Running a number of iterations in sequence

We provide a function where all the above steps can be done in sequence for a number of iterations. In interactive mode, you must define the required variables and use the actsnclass.learn_loop function:

 1
 2
 3
 4
 5
 6
 7
 8
 9
10
11
12
13
14
15
>>> from actsnclass.learn_loop import  learn_loop

>>> nloops = 1000                                  # number of iterations
>>> method = 'Bazin'                               # only option in v1.0
>>> ml = 'RandomForest'                            # only option in v1.0
>>> strategy = 'RandomSampling'                    # learning strategy
>>> input_file = 'results/Bazin.dat'               # input features file
>>> metric = 'results/metrics.dat'                 # output metrics file
>>> queried = 'results/queried.dat'                # output query file
>>> train = 'original'                             # initial training
>>> batch = 1                                      # size of batch

>>> learn_loop(nloops=nloops, features_method=method, classifier=ml,
>>>            strategy=strategy, path_to_features=input_file, output_metrics_file=metrics,
>>>            output_queried_file=queried, training=train, batch=batch)

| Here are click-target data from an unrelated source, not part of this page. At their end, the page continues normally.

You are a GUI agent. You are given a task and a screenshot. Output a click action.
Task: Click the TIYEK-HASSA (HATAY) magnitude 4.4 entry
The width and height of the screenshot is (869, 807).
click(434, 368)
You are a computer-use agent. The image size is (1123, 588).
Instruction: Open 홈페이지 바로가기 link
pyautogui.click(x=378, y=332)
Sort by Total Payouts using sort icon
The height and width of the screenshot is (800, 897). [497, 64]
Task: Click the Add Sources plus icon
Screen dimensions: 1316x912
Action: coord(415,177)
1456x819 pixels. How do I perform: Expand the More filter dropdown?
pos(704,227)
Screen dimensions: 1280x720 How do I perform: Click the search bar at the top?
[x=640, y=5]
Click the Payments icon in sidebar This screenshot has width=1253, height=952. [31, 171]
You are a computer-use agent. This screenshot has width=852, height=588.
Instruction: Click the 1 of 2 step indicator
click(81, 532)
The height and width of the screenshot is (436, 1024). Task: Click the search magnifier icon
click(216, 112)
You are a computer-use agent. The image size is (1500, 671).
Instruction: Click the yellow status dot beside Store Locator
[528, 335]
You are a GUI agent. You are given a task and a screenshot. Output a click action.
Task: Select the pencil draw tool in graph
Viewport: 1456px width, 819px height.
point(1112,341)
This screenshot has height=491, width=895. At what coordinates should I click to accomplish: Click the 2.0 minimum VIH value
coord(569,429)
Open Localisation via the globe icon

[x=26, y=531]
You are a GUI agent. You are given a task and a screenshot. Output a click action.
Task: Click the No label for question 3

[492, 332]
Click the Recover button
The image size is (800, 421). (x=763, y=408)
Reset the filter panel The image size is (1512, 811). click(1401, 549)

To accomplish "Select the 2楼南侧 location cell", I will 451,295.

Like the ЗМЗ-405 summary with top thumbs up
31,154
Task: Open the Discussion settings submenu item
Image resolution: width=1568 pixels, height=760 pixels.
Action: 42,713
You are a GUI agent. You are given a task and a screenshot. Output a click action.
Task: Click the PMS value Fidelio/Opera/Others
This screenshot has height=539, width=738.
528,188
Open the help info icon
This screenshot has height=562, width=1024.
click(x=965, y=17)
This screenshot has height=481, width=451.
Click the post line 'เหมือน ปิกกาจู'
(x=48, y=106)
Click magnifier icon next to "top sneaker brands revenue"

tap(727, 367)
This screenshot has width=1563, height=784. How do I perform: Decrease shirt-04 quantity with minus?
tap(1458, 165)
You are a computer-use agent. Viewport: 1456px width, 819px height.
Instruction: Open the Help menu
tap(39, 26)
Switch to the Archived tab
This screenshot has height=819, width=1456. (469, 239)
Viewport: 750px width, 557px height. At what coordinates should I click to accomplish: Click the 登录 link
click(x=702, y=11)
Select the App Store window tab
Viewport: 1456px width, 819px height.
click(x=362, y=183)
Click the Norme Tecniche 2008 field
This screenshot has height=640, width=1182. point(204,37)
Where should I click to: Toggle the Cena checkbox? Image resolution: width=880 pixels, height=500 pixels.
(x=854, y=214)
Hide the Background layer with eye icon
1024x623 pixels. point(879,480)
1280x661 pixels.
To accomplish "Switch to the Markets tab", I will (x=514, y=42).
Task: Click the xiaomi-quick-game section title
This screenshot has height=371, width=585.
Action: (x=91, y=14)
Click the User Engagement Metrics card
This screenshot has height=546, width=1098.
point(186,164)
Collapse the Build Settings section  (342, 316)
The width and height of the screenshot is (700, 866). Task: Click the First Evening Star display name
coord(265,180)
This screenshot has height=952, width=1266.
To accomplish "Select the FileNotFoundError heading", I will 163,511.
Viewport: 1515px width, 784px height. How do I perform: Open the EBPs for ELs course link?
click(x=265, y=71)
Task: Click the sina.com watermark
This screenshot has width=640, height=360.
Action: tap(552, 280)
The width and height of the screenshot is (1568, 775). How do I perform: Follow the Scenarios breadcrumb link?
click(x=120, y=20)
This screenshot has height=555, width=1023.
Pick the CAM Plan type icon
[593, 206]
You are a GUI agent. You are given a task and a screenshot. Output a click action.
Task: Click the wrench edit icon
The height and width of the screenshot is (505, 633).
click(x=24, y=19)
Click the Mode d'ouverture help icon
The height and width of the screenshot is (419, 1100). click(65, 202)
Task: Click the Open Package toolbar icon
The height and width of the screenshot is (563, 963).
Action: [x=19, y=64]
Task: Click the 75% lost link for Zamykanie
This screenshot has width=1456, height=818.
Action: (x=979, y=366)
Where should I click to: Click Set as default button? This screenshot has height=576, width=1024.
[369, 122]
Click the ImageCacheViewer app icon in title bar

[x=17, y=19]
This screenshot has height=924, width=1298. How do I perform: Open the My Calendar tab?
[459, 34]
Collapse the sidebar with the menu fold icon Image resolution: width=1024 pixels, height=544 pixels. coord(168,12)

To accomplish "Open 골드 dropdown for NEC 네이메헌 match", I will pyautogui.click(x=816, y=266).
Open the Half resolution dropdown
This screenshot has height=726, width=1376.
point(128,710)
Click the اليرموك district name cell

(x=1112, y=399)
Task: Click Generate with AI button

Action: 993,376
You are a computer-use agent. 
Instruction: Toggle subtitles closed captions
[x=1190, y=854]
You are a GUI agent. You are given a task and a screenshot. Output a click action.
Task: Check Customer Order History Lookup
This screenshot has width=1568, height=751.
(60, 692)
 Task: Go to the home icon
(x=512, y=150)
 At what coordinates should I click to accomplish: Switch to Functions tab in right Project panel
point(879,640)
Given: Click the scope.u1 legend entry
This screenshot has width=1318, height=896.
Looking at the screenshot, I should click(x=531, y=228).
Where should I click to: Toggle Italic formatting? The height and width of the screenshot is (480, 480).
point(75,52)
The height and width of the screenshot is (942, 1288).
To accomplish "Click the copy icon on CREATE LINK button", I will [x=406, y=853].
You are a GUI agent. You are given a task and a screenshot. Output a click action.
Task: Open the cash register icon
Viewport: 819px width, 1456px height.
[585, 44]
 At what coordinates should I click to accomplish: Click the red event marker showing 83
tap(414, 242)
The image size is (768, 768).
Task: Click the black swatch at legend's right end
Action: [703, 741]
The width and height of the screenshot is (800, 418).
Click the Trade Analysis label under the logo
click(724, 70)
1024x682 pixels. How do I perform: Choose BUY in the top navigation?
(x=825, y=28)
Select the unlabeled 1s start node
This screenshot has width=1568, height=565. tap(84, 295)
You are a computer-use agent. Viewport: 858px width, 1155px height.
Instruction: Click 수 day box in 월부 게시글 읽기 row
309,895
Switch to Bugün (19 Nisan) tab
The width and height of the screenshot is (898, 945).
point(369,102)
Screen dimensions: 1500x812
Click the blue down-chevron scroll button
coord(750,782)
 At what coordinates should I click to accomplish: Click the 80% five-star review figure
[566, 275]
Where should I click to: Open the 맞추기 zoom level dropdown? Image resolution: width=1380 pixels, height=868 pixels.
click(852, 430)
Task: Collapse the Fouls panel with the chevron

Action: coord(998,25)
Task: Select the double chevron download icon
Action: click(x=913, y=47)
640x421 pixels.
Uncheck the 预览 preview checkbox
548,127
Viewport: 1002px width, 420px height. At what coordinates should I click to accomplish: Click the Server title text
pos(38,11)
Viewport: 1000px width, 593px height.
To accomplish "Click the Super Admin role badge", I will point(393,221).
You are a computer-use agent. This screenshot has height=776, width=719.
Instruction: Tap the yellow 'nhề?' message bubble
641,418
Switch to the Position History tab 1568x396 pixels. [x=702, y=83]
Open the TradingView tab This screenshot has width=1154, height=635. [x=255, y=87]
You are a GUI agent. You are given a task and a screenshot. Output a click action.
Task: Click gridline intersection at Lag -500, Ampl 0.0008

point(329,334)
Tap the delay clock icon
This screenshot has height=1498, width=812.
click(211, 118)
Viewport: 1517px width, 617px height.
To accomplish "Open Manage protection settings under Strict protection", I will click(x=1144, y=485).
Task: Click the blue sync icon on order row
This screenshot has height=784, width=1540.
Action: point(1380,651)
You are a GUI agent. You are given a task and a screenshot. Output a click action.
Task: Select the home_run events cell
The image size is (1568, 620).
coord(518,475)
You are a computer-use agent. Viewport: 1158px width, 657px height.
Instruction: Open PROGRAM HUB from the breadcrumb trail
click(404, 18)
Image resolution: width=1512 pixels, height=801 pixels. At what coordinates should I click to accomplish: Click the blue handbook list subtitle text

Alternatively you can also run everything from the command line:

>>> run_loop.py -i <input features file> -b <batch size> -n <number of loops>
>>>             -d <output metrics file> -q <output queried sample file>
>>>             -s <learning strategy> -t <choice of initial training>

The queryable sample

In the example shown above, when reading the data from the features file there was only 2 possibilities for the sample variable:

1
2
>>> data.metadata['sample'].unique()
array(['test', 'train'], dtype=object)

This corresponds to an unrealistic scenario where we are able to obtain spectra for any object at any time.

Hint

If you wish to restrict the sample available for querying, just change the sample variable to queryable for the objects available for querying. Whenever this keywork is encountered in a file of extracted features, the code automatically restricts the query selection to the objects flagged as queryable.

Active Learning loop in time domain

Considering that you have previously prepared the time domain data, you can run the active learning loop in its current form either by using the actsnclass.time_domain_loop or by using the command line interface:

>>> run_time_domain.py -d <first day of survey> <last day of survey>
>>>        -m <output metrics file> -q <output queried file> -f <features directory>
>>>        -s <learning strategy> -t <choice of initial training>

Make sure you check the full documentation of the module to understand which variables are required depending on the case you wish to run.

For example, to run with SNPCC data, the larges survey interval you can run is between 20 and 182 days, the corresponding option will be -d 20 182.

In the example above, if you choose to start from the original training sample, -t original you must also input the path to the file containing the full light curve analysis - so the full initial training can be read. This option corresponds to -t original -fl <path to full lc features>.

More details can be found in the corresponding docstring.

Once you ran one or more options, you can use the actsnclass.plot_results module, as described in the produce plots page. The result will be something like the plot below (accounting for variations due to initial training).

Example of time domain output.

Warning

At this point there is no Canonical sample option implemented for the time domain module.